The committee recommended that anyone with blood PFAS levels above certain thresholds should receive some additional medical monitoring above the normal standard of care. The goal of this recommendation is to identify potential concerns early so that preventative measures can be taken. Despite the committee’s finding that the immune system is harmed by PFAS exposure, they made no recommendations on additional care, precautions, or treatment for people with elevated PFAS blood levels related to immune system health or functioning. 

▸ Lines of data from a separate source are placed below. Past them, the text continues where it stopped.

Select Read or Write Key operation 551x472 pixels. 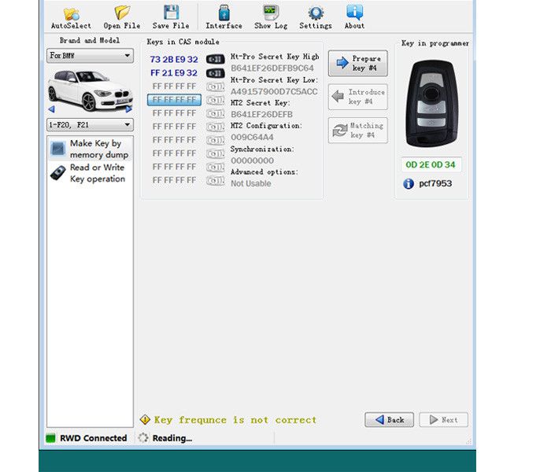click(90, 173)
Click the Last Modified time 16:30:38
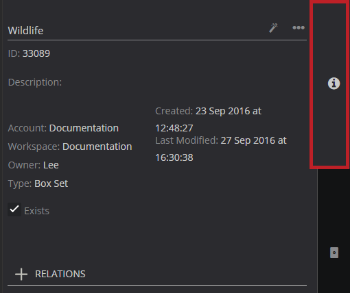The width and height of the screenshot is (350, 293). tap(174, 157)
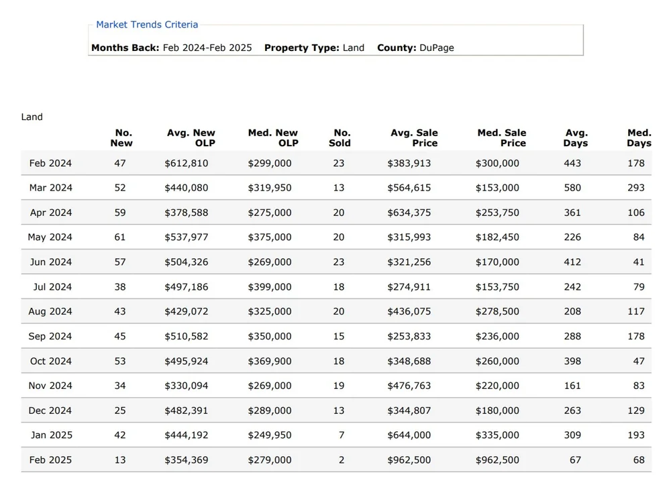Select the Feb 2025 row label
The image size is (671, 497).
coord(50,460)
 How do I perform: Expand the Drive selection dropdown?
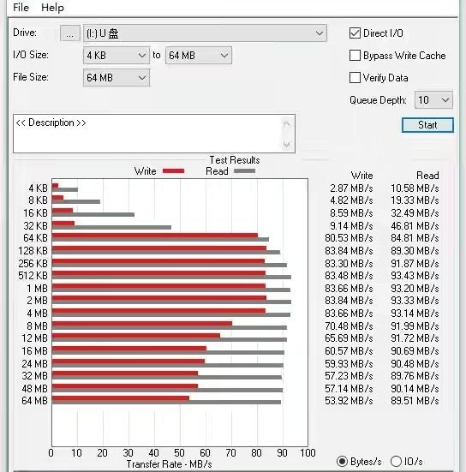pyautogui.click(x=205, y=33)
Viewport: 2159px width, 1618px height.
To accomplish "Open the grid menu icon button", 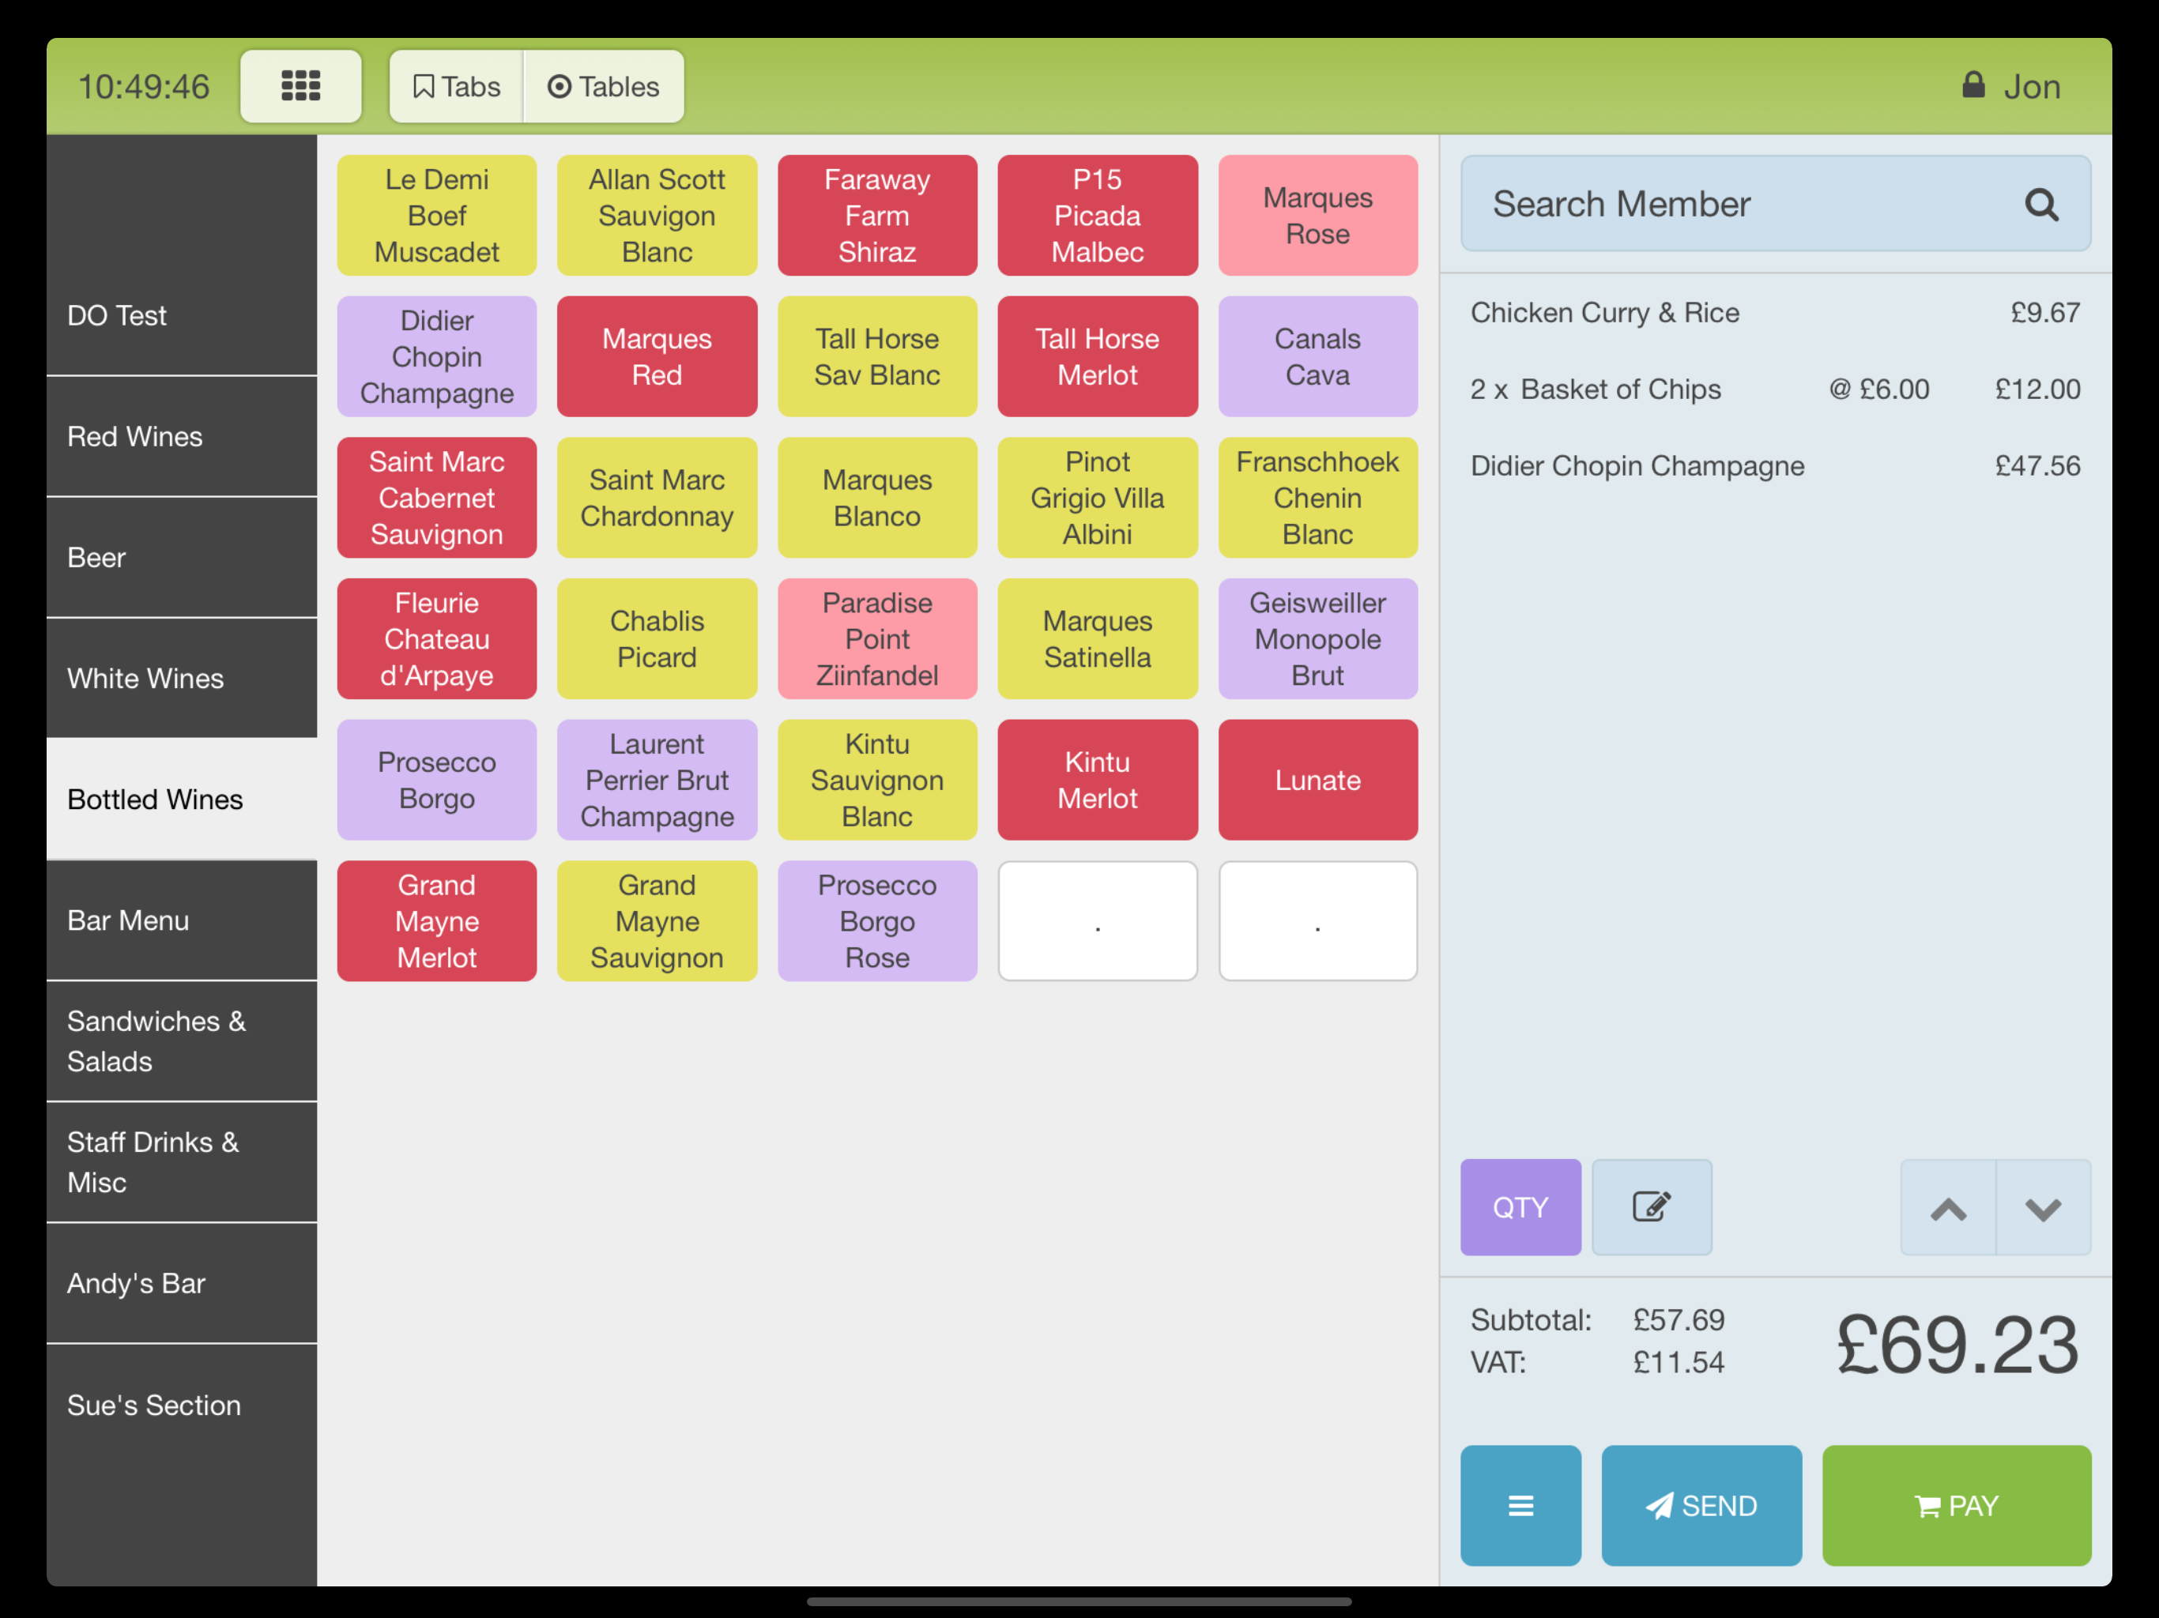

In particular, there is strong evidence indicating that exposure to PFAS causes decreased antibody response to vaccines. A vaccine is less effective if a person does not have a sufficient antibody response to it. This is particularly concerning given the global pandemic that we are all emerging from, thanks in large part to widespread vaccination campaigns. A decreased antibody response is also an indication of general immunosuppression, which means that not only is a person’s ability to fight communicable diseases like colds and COVID diminished, but also their body’s ability to protect itself from other threats like cancer. Despite that in other contexts there is established clinical guidance for patients with immunosuppression, these existing resources were not referred to or incorporated by the NASEM committee. We recommend that the NASEM guidance be revisited and strengthened to provide such guidance as appropriate for PFAS impacted individuals and communities. 

Other issues

Briefly, other issues we identify and discuss in our commentary include:

  • EPA’s failure to quantify immunotoxicity harms when it performed an economic analysis in support of the proposed national drinking water regulations for six PFAS. This resulted in an underestimate in the health benefit of treating drinking water to remove PFAS;
  • The lack of required functional immunotoxicity and developmental immunotoxicity tests for new chemicals entering the marketplace;
  • Inconsistent approaches in risk assessment to account for lack of immunotoxicity data for PFAS that are likely to be immunotoxic due to their similarity to well-studied, immunotoxic PFAS and; 
  • The frequent use of poorly defined labels such as “mechanistic,” “subclinical,” or “biomarker” to diminish the importance of observed immunotoxic effects. 
What can be done?

The public health risks of PFAS-related immunotoxicity are real and our commentary outlines several recommendations to more fully account for and address these health harms in different decision making contexts. First, the importance of the observed immunotoxic effects of PFAS in humans must be acknowledged and not minimized as has been attempted in several recent reviews (see here and here). Second, we identified that more rigorous immunotoxicity testing is needed before chemicals like PFAS enter the marketplace. And when such data are available, they need to be more fully incorporated into decision making processes. Finally, people in highly polluted communities should be made aware of the potential for PFAS to harm their immune systems, as knowing this may influence behaviors they take to protect their health. Updated clinical guidance that provides recommendations related to immune system health are needed to improve the health and quality of life of PFAS impacted individuals and communities.